Assignment:
The whole listing should be written out again exactly.

Information:
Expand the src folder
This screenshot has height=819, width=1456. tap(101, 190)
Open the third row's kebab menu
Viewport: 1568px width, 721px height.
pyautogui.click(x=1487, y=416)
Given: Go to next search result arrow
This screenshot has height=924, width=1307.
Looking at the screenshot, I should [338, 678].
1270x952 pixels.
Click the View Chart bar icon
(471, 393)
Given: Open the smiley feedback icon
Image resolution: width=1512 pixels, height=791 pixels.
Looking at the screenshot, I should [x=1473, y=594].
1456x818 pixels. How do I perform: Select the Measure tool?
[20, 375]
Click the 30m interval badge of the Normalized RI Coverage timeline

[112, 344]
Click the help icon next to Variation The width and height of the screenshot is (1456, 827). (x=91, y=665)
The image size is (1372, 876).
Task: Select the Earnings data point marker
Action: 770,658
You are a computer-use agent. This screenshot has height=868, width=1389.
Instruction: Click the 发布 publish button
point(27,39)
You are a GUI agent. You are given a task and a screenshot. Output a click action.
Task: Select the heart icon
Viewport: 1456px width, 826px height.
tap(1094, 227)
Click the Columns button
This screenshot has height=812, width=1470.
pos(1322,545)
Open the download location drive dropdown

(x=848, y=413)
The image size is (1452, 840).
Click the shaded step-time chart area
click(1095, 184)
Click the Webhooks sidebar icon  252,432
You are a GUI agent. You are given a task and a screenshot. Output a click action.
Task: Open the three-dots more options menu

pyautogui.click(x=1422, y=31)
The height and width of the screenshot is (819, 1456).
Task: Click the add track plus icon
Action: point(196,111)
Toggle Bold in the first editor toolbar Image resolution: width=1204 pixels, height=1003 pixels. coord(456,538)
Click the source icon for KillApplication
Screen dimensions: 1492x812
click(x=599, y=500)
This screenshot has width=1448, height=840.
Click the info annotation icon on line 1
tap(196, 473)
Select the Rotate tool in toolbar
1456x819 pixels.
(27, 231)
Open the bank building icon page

Output:
Expand the src folder
This screenshot has height=819, width=1456. tap(101, 190)
Open the third row's kebab menu
Viewport: 1568px width, 721px height.
pyautogui.click(x=1487, y=416)
Given: Go to next search result arrow
This screenshot has height=924, width=1307.
Looking at the screenshot, I should [338, 678].
1270x952 pixels.
Click the View Chart bar icon
(471, 393)
Given: Open the smiley feedback icon
Image resolution: width=1512 pixels, height=791 pixels.
Looking at the screenshot, I should [x=1473, y=594].
1456x818 pixels. How do I perform: Select the Measure tool?
[20, 375]
Click the 30m interval badge of the Normalized RI Coverage timeline

[112, 344]
Click the help icon next to Variation The width and height of the screenshot is (1456, 827). (x=91, y=665)
The image size is (1372, 876).
Task: Select the Earnings data point marker
Action: 770,658
You are a computer-use agent. This screenshot has height=868, width=1389.
Instruction: Click the 发布 publish button
point(27,39)
You are a GUI agent. You are given a task and a screenshot. Output a click action.
Task: Select the heart icon
Viewport: 1456px width, 826px height.
tap(1094, 227)
Click the Columns button
This screenshot has height=812, width=1470.
pos(1322,545)
Open the download location drive dropdown

(x=848, y=413)
The image size is (1452, 840).
Click the shaded step-time chart area
click(1095, 184)
Click the Webhooks sidebar icon  252,432
You are a GUI agent. You are given a task and a screenshot. Output a click action.
Task: Open the three-dots more options menu

pyautogui.click(x=1422, y=31)
The height and width of the screenshot is (819, 1456).
Task: Click the add track plus icon
Action: point(196,111)
Toggle Bold in the first editor toolbar Image resolution: width=1204 pixels, height=1003 pixels. coord(456,538)
Click the source icon for KillApplication
Screen dimensions: 1492x812
click(x=599, y=500)
This screenshot has width=1448, height=840.
Click the info annotation icon on line 1
tap(196, 473)
Select the Rotate tool in toolbar
1456x819 pixels.
(27, 231)
Open the bank building icon page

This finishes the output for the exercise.